2.Bölüm: Bu bölümde elektrik direği, beklentilerinin aksine fakir bir mahalleye dikilir ve dikenler ona hiçbir bağlantı yapmadan onu öylece bırakıp giderler. Elektrik direği, bağlantılarının yapılmadığı için büyük bir umutsuzluğa düşer. Bu bölüme ikinci 6 soruluk sözlü tepki soruları eklenmiştir. Çünkü iç odaklayım kullanılarak direğin fakir

mahalleye dikilerek hayal kırıklığı yaşaması ve geciktirme etkisiyle direğin bağlantısının hâlen yapılmaması, yalnız kalması ve direğin umutsuzluğunun öğrenci alımlamaları üzerindeki etkisi incelenmek istenmiştir.

3.Bölüm: Bu bölümde direğin bağlantısı hâlâ yapılmamaktadır ve ek olarak direğin dikildiği evin yanında fakir bir aile vardır. Bu ailedeki çocuk elektriksiz bir evde olduğu için ders çalışamamaktadır. Bu durum elektrik direğinin umutsuzluğunu daha da fazlalaştırıp üzüntüsünü artırmıştır. Bu bölüme üçüncü 6 soruluk sözlü tepki soruları eklenmiştir. Çünkü iç odaklayım kullanılarak sahnesel anlatımla direğin dikildiği evin

yanındaki fakir bir aileyi ve çocuğu anlatması ve gecikme etkisiyle hâlâ o çocuğu aydınlatmamasından kaynaklı olan hüznün öğrenci alımlamaları üzerindeki etkisi incelenmek istenmiştir.

4.Bölüm: Bu bölümde elektrik direğini bağlantıları yapılır ve artık hem mahalleyi hem de fakir çocuğu aydınlatmaya başlar. Bu sayede elektrik direği artık insanlara yararlı olduğu için çok mutlu olmuştur. Bu bölüme dördüncü 6 soruluk sözlü tepki soruları eklenmiştir. Çünkü iç odaklayım kullanılarak direğin bağlantılarının

yapılması ve yaşadığı mutluluğu anlatması yani gecikme etkisinin sonunda durumun mutluluğa dönüşmesinin öğrenci alımlamaları üzerindeki etkisi incelenmek istenmiştir.
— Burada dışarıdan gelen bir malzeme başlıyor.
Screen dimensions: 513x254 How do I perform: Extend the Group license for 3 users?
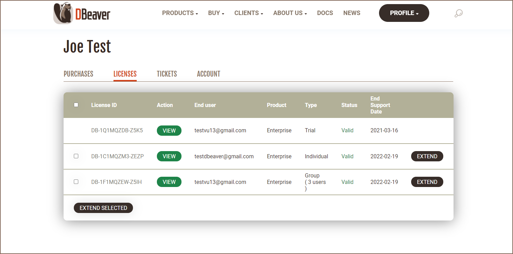427,182
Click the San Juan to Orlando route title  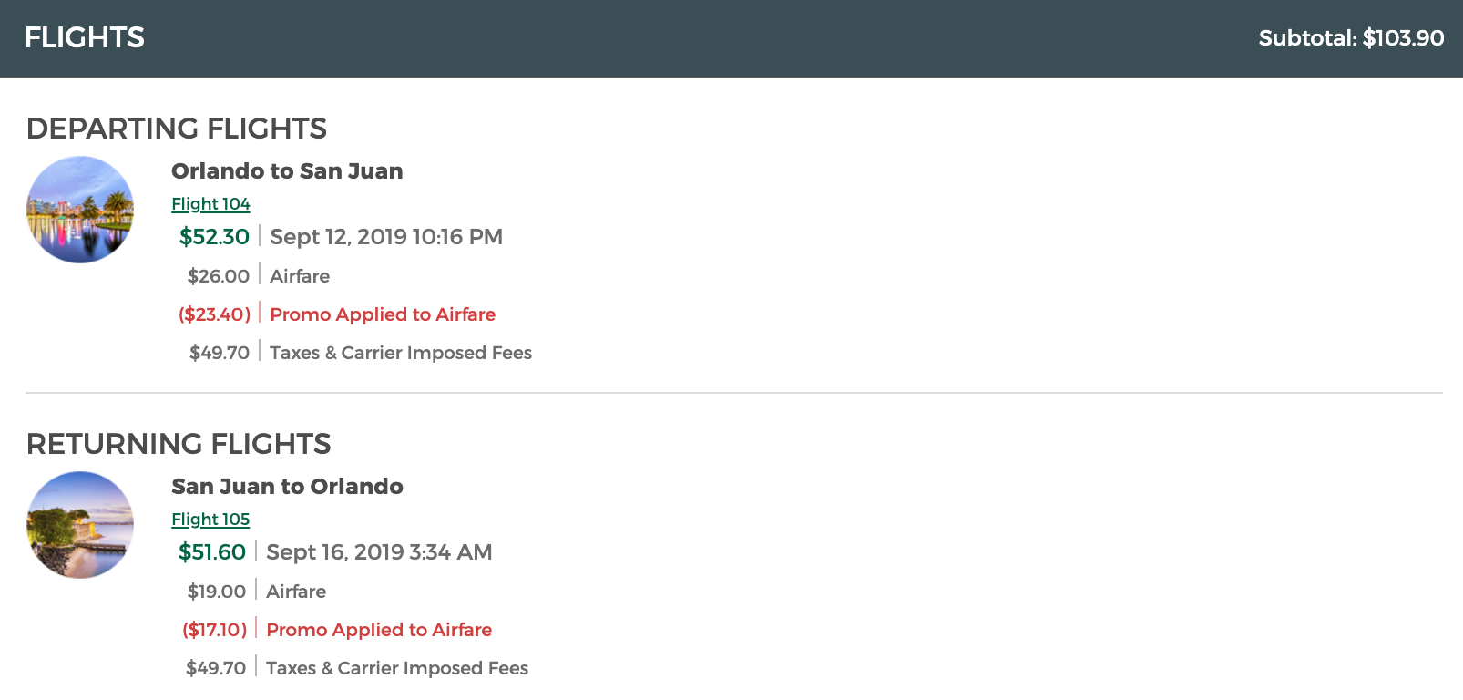[x=287, y=487]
5.Bölüm: Bu bölümde elektrik direği etrafı aydınlatırken bir anda kötü bir çocuk, elektrik direğinin lambasını taş atarak kırmıştır. Bunun üzerine elektrik direği büyük bir çaresizliğe düşmekte ve tekrar bağlantısının yapılıp yapılmayacağı konusunda umutsuzluğa düşmektedir. Bu bölüme beşinci 6 soruluk sözlü tepki soruları eklenmiştir.

Çünkü iç odaklayım kullanılarak direğin tam etrafı aydınlatmaya başladığı sırada yaramaz bir çocuğun gelip lambasını kırması yani geciktirme etkisi sonrası mutluluğa

dönüşen durumun bir anda dramatik bir hâl almasının öğrenci alımlamaları üzerindeki etkisi incelenmek istenmiştir.